_What you need to do_
Copy out the entries exactly, from the first line to the last.

▼

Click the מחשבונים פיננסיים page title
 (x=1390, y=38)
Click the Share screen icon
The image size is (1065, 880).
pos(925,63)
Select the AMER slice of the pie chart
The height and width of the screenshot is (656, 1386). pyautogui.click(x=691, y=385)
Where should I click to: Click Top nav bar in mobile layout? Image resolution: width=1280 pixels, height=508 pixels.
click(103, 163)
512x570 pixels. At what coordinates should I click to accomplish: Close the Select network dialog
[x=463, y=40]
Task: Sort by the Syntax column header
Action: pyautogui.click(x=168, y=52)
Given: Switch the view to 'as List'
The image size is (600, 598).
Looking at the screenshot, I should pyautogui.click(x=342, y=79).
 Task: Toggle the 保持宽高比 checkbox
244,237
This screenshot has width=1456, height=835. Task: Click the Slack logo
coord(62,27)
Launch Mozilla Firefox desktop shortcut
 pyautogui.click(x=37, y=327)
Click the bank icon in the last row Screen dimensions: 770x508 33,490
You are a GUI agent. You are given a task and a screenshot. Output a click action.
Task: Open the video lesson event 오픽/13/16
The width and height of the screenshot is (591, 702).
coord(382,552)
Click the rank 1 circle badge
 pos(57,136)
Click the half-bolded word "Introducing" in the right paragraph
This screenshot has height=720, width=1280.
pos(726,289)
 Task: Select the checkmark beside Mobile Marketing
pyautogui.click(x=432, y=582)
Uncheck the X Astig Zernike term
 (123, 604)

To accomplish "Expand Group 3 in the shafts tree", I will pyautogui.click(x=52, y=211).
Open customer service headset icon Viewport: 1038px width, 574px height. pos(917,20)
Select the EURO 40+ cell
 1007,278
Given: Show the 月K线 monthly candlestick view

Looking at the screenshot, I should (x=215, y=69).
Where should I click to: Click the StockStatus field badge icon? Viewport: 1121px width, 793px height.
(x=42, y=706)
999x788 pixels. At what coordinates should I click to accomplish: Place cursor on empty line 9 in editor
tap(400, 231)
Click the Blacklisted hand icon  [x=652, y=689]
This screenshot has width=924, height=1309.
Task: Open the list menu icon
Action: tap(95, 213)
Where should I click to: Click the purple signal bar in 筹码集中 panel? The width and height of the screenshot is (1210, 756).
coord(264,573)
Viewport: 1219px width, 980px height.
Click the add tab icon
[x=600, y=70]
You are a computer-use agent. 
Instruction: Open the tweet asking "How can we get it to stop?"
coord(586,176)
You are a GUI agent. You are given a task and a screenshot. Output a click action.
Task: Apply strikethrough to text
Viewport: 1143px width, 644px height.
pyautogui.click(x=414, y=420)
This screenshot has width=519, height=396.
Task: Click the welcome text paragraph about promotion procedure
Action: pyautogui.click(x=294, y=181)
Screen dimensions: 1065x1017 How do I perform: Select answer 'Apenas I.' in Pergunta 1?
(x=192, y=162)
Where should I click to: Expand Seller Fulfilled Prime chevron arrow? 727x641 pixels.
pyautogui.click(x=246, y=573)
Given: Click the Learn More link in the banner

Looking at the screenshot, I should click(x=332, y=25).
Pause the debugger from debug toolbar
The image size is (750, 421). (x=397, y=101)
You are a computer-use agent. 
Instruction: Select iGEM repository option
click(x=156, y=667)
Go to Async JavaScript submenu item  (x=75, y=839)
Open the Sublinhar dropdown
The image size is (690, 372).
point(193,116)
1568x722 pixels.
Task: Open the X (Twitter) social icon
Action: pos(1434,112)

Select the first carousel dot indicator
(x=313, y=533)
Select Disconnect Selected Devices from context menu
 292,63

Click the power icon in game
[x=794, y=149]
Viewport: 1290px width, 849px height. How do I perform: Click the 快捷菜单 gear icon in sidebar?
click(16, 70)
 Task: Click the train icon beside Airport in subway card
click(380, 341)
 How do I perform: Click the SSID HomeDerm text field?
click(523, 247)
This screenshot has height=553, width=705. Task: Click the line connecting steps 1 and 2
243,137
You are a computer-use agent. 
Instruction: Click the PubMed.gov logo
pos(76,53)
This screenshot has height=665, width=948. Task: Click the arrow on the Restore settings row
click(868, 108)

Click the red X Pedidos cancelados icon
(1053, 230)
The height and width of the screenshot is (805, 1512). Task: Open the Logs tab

▲

_Problem solution_
Click the מחשבונים פיננסיים page title
 (x=1390, y=38)
Click the Share screen icon
The image size is (1065, 880).
pos(925,63)
Select the AMER slice of the pie chart
The height and width of the screenshot is (656, 1386). pyautogui.click(x=691, y=385)
Where should I click to: Click Top nav bar in mobile layout? Image resolution: width=1280 pixels, height=508 pixels.
click(103, 163)
512x570 pixels. At what coordinates should I click to accomplish: Close the Select network dialog
[x=463, y=40]
Task: Sort by the Syntax column header
Action: pyautogui.click(x=168, y=52)
Given: Switch the view to 'as List'
The image size is (600, 598).
Looking at the screenshot, I should pyautogui.click(x=342, y=79).
 Task: Toggle the 保持宽高比 checkbox
244,237
This screenshot has width=1456, height=835. Task: Click the Slack logo
coord(62,27)
Launch Mozilla Firefox desktop shortcut
 pyautogui.click(x=37, y=327)
Click the bank icon in the last row Screen dimensions: 770x508 33,490
You are a GUI agent. You are given a task and a screenshot. Output a click action.
Task: Open the video lesson event 오픽/13/16
The width and height of the screenshot is (591, 702).
coord(382,552)
Click the rank 1 circle badge
 pos(57,136)
Click the half-bolded word "Introducing" in the right paragraph
This screenshot has height=720, width=1280.
pos(726,289)
 Task: Select the checkmark beside Mobile Marketing
pyautogui.click(x=432, y=582)
Uncheck the X Astig Zernike term
 (123, 604)

To accomplish "Expand Group 3 in the shafts tree", I will pyautogui.click(x=52, y=211).
Open customer service headset icon Viewport: 1038px width, 574px height. pos(917,20)
Select the EURO 40+ cell
 1007,278
Given: Show the 月K线 monthly candlestick view

Looking at the screenshot, I should (x=215, y=69).
Where should I click to: Click the StockStatus field badge icon? Viewport: 1121px width, 793px height.
(x=42, y=706)
999x788 pixels. At what coordinates should I click to accomplish: Place cursor on empty line 9 in editor
tap(400, 231)
Click the Blacklisted hand icon  [x=652, y=689]
This screenshot has width=924, height=1309.
Task: Open the list menu icon
Action: tap(95, 213)
Where should I click to: Click the purple signal bar in 筹码集中 panel? The width and height of the screenshot is (1210, 756).
coord(264,573)
Viewport: 1219px width, 980px height.
Click the add tab icon
[x=600, y=70]
You are a computer-use agent. 
Instruction: Open the tweet asking "How can we get it to stop?"
coord(586,176)
You are a GUI agent. You are given a task and a screenshot. Output a click action.
Task: Apply strikethrough to text
Viewport: 1143px width, 644px height.
pyautogui.click(x=414, y=420)
This screenshot has width=519, height=396.
Task: Click the welcome text paragraph about promotion procedure
Action: pyautogui.click(x=294, y=181)
Screen dimensions: 1065x1017 How do I perform: Select answer 'Apenas I.' in Pergunta 1?
(x=192, y=162)
Where should I click to: Expand Seller Fulfilled Prime chevron arrow? 727x641 pixels.
pyautogui.click(x=246, y=573)
Given: Click the Learn More link in the banner

Looking at the screenshot, I should click(x=332, y=25).
Pause the debugger from debug toolbar
The image size is (750, 421). (x=397, y=101)
You are a computer-use agent. 
Instruction: Select iGEM repository option
click(x=156, y=667)
Go to Async JavaScript submenu item  (x=75, y=839)
Open the Sublinhar dropdown
The image size is (690, 372).
point(193,116)
1568x722 pixels.
Task: Open the X (Twitter) social icon
Action: pos(1434,112)

Select the first carousel dot indicator
(x=313, y=533)
Select Disconnect Selected Devices from context menu
 292,63

Click the power icon in game
[x=794, y=149]
Viewport: 1290px width, 849px height. How do I perform: Click the 快捷菜单 gear icon in sidebar?
click(16, 70)
 Task: Click the train icon beside Airport in subway card
click(380, 341)
 How do I perform: Click the SSID HomeDerm text field?
click(523, 247)
This screenshot has height=553, width=705. Task: Click the line connecting steps 1 and 2
243,137
You are a computer-use agent. 
Instruction: Click the PubMed.gov logo
pos(76,53)
This screenshot has height=665, width=948. Task: Click the arrow on the Restore settings row
click(868, 108)

Click the red X Pedidos cancelados icon
(1053, 230)
The height and width of the screenshot is (805, 1512). Task: Open the Logs tab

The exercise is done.